Published 2026-06-04

Verified exploitation

An unprivileged local user can overwrite any read-only memory-mapped file (including /etc/passwd and SUID binaries) on any Linux kernel from 2.6.22 through 4.8.2, achieving full root privilege escalation.

Field Value
Project Linux kernel
Affected component torvalds/linux — memory management (mm/gup.c)
Severity HIGH
CVSS 7.8 (CVSS v3.1)
CWE CWE-362 — Race Condition
Affected versions 2.6.22 (2007) through 4.8.2
Fixed version 4.8.3 (October 2016); stable backports to 3.2.82, 3.4.112, 3.10.103, 3.12.65, 3.16.37, 3.18.43, 4.1.34, 4.4.25, 4.7.8
Impact Local privilege escalation to root

1. Vulnerability Overview

The Linux kernel's memory management subsystem exposes a race condition in the get_user_pages (GUP) path, the code at mm/gup.c that resolves user-space virtual addresses to physical page frames.

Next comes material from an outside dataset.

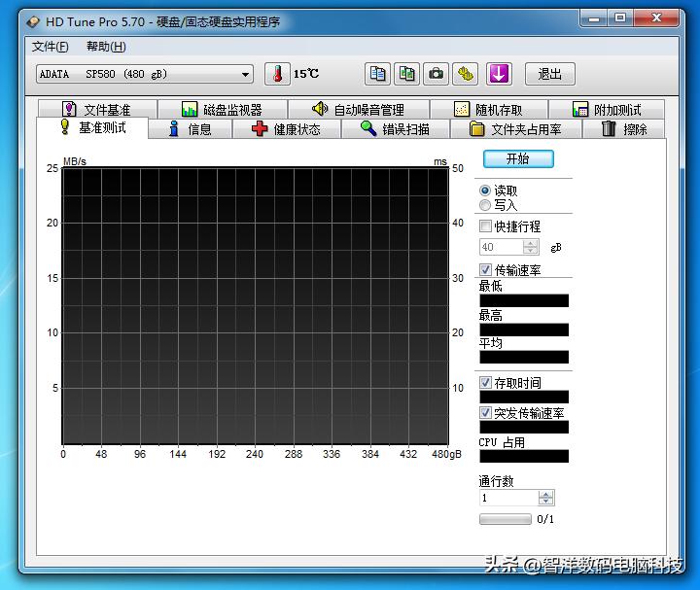Switch to the 随机存取 random access tab

pos(487,110)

An unprivileged local user can exploit this race to write arbitrary bytes into the page cache of any memory-mapped file, even one that is read-only to that user. Any file on the system (configuration files, SUID executables, kernel modules) can be silently overwritten without legitimate write permission. The vulnerability became publicly known as "Dirty COW" in October 2016 and was immediately exploited in the wild; it is listed in CISA's Known Exploited Vulnerabilities catalog and tracked under GHSA-j68w-7qm9-fjqq (CVSS 7.8).

Root cause

File: mm/gup.c, functions follow_page_pte and the fault-retry loop (faultin_page / __get_user_pages).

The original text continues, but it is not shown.